O PÚBLICO teve acesso, por WhatsApp, a uma gravação da Resistência Nacional, criada no início de Julho, em que esta nega ser a autora do email com as ameaças. “Não somos a Nova Ordem de Avis nem temos qualquer associação com a mesma”, ouve-se. “Todas as nossas acções são pacíficas e apartidárias, por isso usamos máscara e não temos qualquer identificação. Não temos que nos esconder, não destruímos património com pinturas nem usamos qualquer forma de violência.” A pessoa do grupo usou uma aplicação text to speech (onde se escreve e a aplicação lê) para criar a gravação, escondendo assim a voz.

 

A extrema-direita europeia violenta é caracterizada por ameaçar os seus adversários políticos e, não poucas vezes, de levar a cabo as ameaças que faz. Aconteceu, por exemplo, em 2016 no Reino Unido. A deputada trabalhista Helen Joanne Cox foi assassinada por um homem bem integrado no circuito da extrema-direita, ao ponto de ter feito num comício a segurança pessoal de uma das figuras mais conhecidas desse quadrante político no país, Tommy Robinson, cujo nome verdadeiro é Stephen Christopher Yaxley-Lennon.

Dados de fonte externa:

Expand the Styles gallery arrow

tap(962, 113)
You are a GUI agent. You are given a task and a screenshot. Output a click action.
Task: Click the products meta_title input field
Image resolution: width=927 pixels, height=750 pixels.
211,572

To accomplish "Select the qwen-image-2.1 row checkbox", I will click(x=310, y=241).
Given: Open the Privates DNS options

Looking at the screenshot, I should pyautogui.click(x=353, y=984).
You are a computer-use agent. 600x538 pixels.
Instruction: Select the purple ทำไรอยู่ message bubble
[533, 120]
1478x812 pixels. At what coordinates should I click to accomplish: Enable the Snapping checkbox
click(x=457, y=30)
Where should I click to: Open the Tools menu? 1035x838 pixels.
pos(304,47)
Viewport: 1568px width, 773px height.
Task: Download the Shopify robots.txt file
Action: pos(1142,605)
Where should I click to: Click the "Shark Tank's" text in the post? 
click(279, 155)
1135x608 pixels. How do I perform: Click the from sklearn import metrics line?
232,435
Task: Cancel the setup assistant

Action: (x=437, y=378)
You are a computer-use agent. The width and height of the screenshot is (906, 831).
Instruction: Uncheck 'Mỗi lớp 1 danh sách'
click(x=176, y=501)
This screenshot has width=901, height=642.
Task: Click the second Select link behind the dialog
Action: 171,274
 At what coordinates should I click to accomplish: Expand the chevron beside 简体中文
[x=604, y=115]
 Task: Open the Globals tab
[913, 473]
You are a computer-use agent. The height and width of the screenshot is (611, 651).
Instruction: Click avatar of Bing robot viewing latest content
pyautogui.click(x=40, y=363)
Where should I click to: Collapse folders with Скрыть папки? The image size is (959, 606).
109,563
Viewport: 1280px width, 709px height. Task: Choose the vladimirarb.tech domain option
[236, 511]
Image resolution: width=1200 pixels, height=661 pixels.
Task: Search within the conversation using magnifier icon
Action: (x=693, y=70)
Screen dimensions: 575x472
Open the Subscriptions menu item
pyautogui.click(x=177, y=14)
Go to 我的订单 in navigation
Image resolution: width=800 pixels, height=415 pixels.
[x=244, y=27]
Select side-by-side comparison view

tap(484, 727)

O homem foi condenado a prisão perpétua.

 

Passados dois meses do assassínio, 25 deputados britânicos receberam ameaças de morte, principalmente contra deputadas. E, em 2019, a Hope Not Hate, organização que monitoriza a extrema-direita britânica e europeia, foi bem-sucedida em impedir um assassínio de outra deputada, também trabalhista, e de uma responsável das forças de segurança. A organização tinha um infiltrado no circuito de extrema-direita que passou a informação a tempo, com a Hope Not Hate a contactar as autoridades. Ambos os casos tiveram comportamentos de lobo solitário, mas os indivíduos estavam bem integrados na extrema-direita.